Nee. De SDE+-regeling is bedoeld voor duurzame energie. Ik heb niet de mogelijkheid om het geld van de SDE+-regeling ergens anders voor te gebruiken. Als ik het al zou willen, is daar een wetswijziging voor nodig. Ik ben aan het kijken hoe we die cascadering op kunnen zetten, hoe we die werkelijkheid kunnen laten worden. Dat moet volgens mij absoluut gebeuren. Daar verschillen mevrouw Van Veldhoven en ik niet over van mening. Ik wil echter niet nu zeggen dat ik ernaar toe wil werken dat we in afwijking van de bestaande SDE+-regeling een deel van het geld dat we voor dat doel bij de burgers en de bedrijven binnenhalen voor een ander doel, hoe mooi ook, gaan gebruiken. 
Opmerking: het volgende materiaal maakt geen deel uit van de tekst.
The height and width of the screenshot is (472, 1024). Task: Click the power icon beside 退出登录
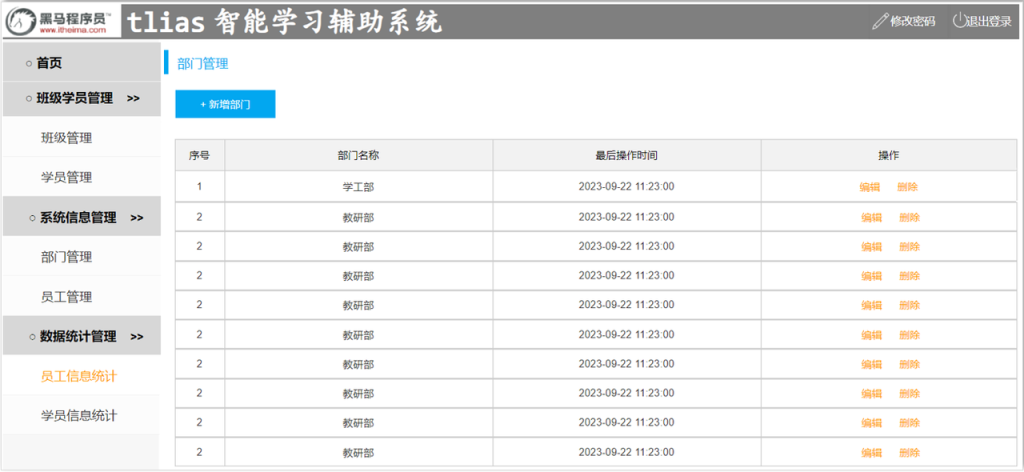click(x=960, y=21)
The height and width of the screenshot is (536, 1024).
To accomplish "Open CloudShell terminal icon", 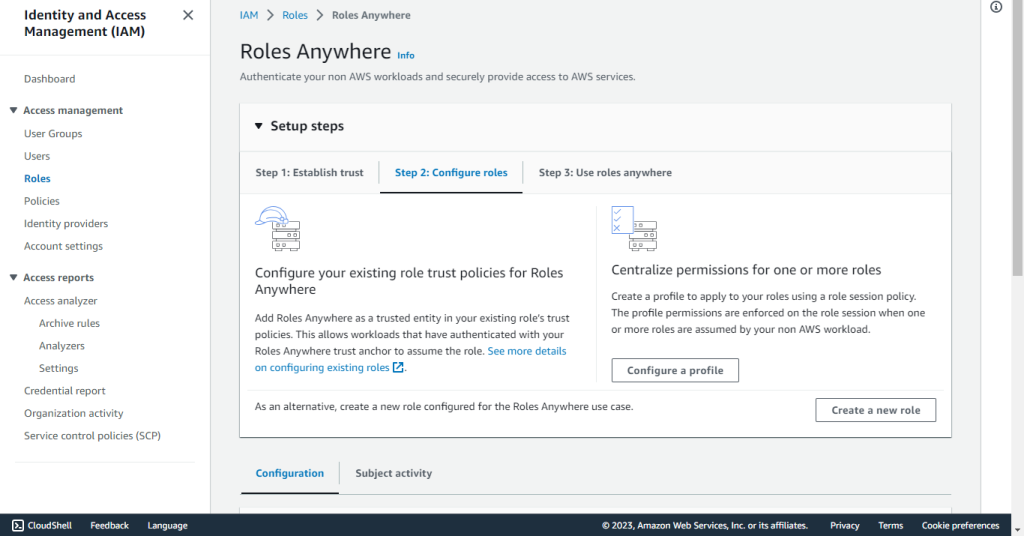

In haar motie op stuk nr. 202 verzoekt mevrouw Van Veldhoven de regering om de vrijstelling van de kolenbelasting niet in te voeren voordat die nader is onderzocht. Dat is niet wat ik wil doen en dat weet mevrouw Van Veldhoven. We hebben al zeer vaak over dit onderwerp gesproken. Iedere keer komt zij met een motie en dan zeg ik weer hetzelfde. Ik zit me altijd af te vragen hoe vaak ik het mevrouw Van Veldhoven aan moet doen om steeds hetzelfde antwoord te geven. Ik heb gezien dat er over de kolenbelasting in het energieakkoord afspraken zijn gemaakt met alle betrokken partijen. Alle partijen die daaraan meedoen, hebben vastgesteld dat we als we de oude kolencentrales sluiten de kolenbelasting, die één jaar geleden van kracht is geworden, gaan afschaffen. We verlengen die niet en laten de vrijstelling van de kolenbelasting zoals we die in het energieakkoord hebben afgesproken. Ik denk dat het niet goed zou zijn om af te wijken van die afspraken in het energieakkoord en dat het veel beter is om daaraan vast te houden. Vandaar dat ik de motie op stuk nr. 202 van mevrouw Van Veldhoven ontraad. 

De beraadslaging wordt gesloten. 

De voorzitter:

Ik dank de minister hartelijk. We stemmen aanstaande dinsdag over de ingediende moties. Ik vraag de minister om nog even bij ons te blijven voor het volgende debat, waar wij direct mee doorgaan.